Il Consiglio assicura che, nell'elaborazione della legislazione e delle azioni dell'UE, si tenga conto dei diritti fondamentali. Si adopera inoltre per la promozione dei diritti umani nelle relazioni con i paesi terzi e le istituzioni internazionali, nonché nella negoziazione di accordi internazionali.In aggiunta, la promozione dei diritti umani è anche di per sé una priorità. Il piano d'azione per i diritti umani e la democrazia, adottato nel novembre 2020 per il periodo 2020-2024, costituisce il riferimento orientativo per i lavori dell'UE in questo settore.

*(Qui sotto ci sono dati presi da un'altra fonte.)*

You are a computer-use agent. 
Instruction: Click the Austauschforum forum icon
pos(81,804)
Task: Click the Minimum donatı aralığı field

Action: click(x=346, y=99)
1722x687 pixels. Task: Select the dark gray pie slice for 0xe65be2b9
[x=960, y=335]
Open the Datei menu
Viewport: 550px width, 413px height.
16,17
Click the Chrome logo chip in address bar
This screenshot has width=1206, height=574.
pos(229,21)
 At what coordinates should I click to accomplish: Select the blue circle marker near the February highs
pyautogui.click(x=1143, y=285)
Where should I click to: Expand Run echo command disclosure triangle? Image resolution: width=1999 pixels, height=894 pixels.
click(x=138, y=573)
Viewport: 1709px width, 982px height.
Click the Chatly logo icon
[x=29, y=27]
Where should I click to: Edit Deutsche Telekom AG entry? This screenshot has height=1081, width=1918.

Nonostante tutti gli atti di protezione e tutela della libertà, il Democracy Index che ogni anno misura lo stato della democrazia in 167 Paesi, quest’anno ha rilevato solo 22 Paesi nel mondo classificabili come “democrazie complete”. La classificazione avviene attraverso alcune macro categorie e ogni macro categoria, alla fine, riceve un punteggio da zero a dieci e in base alla media dei voti ottenuta si stila la classifica. I risultati dell’indice vengono poi utilizzati per posizionare i Paesi in uno dei 4 tipi di regime democratico: “democrazia piena” (punteggio superiore a 8), “democrazia imperfetta” (tra 6 e 8), “regime ibrido” (tra 4 e 6) e “regime autoritario” (4 punti o inferiore). Democrazie complete (punteggio di 8-10): sono nazioni dove le libertà civili e politiche di base non solo sono rispettate, ma anche rinforzate da una cultura politica che contribuisce alla prosperità dei principi democratici. Queste nazioni hanno un valido sistema di pesi e contrappesi di governo, una magistratura indipendente le cui decisioni vengono imposte, governi che funzionano in maniera adeguata e media che sono diversificati e indipendenti. Queste nazioni hanno problemi limitati nell’ingranaggio democratico. In classifica troviamo Norvegia (9.87), Islanda (9.58) e Svezia (9.39). Se guardiamo al numero della popolazione mondiale, appena il 5,7 % vive in questi 22 Paesi. Il 35,6% invece appartiene a Stati considerati autoritari tra cui per fare un esempio la Russia. L’altra brutta notizia è che il valore medio dell’indice tra tutti i 167 Stati è la più bassa dal 2006, anno in cui la Intelligence Unit ha cominciato a raccogliere i dati.